И здесь явственно присутствует карнавальная «фамильярность»: осыпая своего противника бранью, Иван пытается над ним возвыситься, компенсировать свое политическое поражение. В отличие от случаев притворного самоуничижения, он себя возвеличивает вопреки реальному положению дел. Смысловое пространство, которое он конструирует, находится по ту сторону политической реальности, оно функционирует по законам христианской религии: себя Иван именует царем милостью Божьей, а короля Польши – избранником «многомятежного человеческого хотения» (Иван Грозный, 1986а, 180). Тем самым он снова перемещает трансцендентное в имманентность земного мира; в качестве наместника Бога на земле он присваивает себе право устанавливать иерархию земной власти. В условиях равенства по знатности и могуществу в земном мире средством возвышения над врагом становится вера в свое божественное происхождение.

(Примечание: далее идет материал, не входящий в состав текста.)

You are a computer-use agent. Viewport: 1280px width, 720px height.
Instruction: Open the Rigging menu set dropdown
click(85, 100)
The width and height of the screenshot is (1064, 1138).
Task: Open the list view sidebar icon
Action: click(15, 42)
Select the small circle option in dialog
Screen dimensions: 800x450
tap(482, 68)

Комический характер придают «Посланию» бранные слова и другие элементы карнавализованного стиля, на которые указывает Рената Лахманн, – гипертрофированность, кумуляция, нарушение этикета и синкретизм (Lachmann, 1990, 257). Гипертрофированность и кумуляция обнаруживают себя в форме многочисленных повторов (например, нагнетания одних и тех же оскорблений), проходящих через весь текст послания. Нарушением этикета являются оскорбления вместо дипломатической вежливости, а о синкретизме свидетельствует присутствие в тексте гетерогенных стилевых элементов – библейские цитаты соседствуют с бранью, русские слова с полонизмами. Доказывая свое превосходство над тем, кому он в действительности уступает, автор «Послания» создает иллюзию перевернутого мира, а осыпая своего противника проклятиями, пародирует стиль и жанр дипломатического послания. И вновь Иван Грозный смеется в одиночестве, он высмеивает польского короля. Место, где находится смеющийся, он занял по собственному произволу; объявив себя наместником Бога, он предается смеху, сидя в небесной ложе.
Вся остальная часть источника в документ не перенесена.